▶ **Instructions to follow**: The entries below are to be written out exactly, with no images included.
####################
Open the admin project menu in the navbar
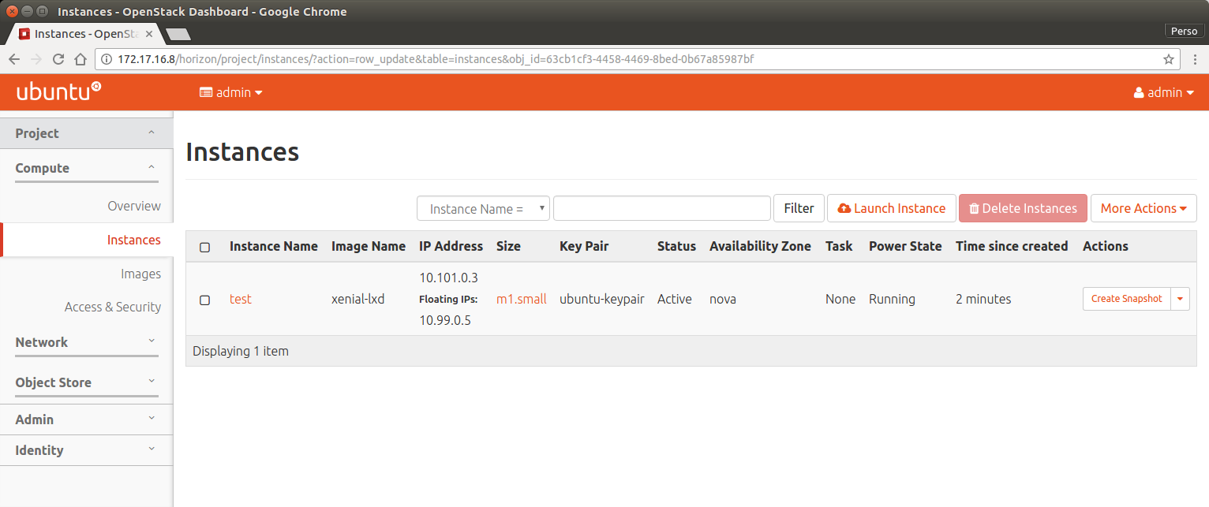The image size is (1209, 507). 230,92
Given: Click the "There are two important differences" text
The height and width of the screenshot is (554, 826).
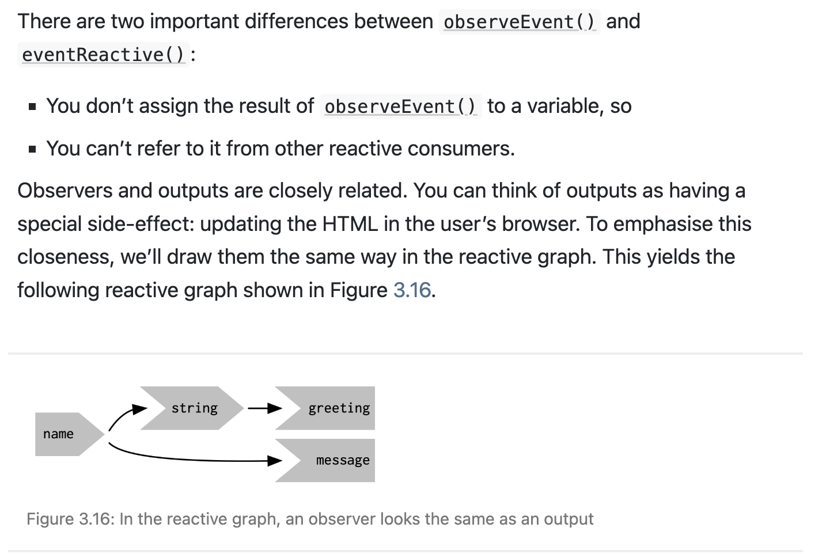Looking at the screenshot, I should pos(225,22).
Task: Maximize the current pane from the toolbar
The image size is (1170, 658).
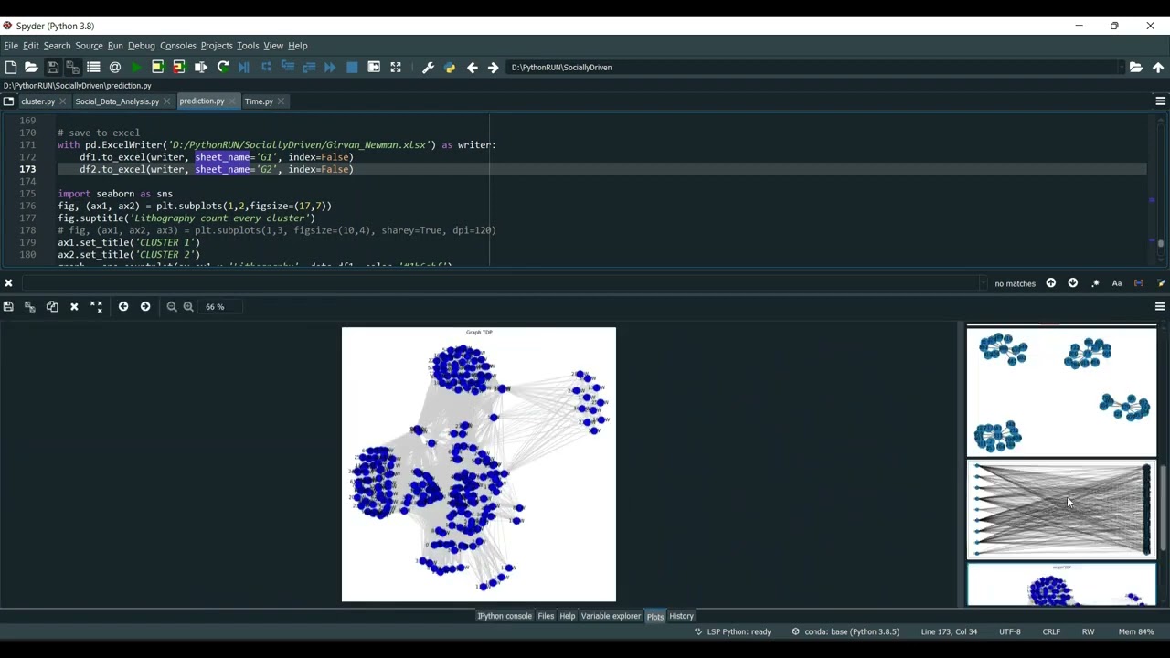Action: pos(396,67)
####################
▶ **Final answer**:
Open the admin project menu in the navbar
The image size is (1209, 507). 230,92
Given: Click the "There are two important differences" text
The height and width of the screenshot is (554, 826).
Looking at the screenshot, I should pos(225,22).
Task: Maximize the current pane from the toolbar
The image size is (1170, 658).
Action: pos(396,67)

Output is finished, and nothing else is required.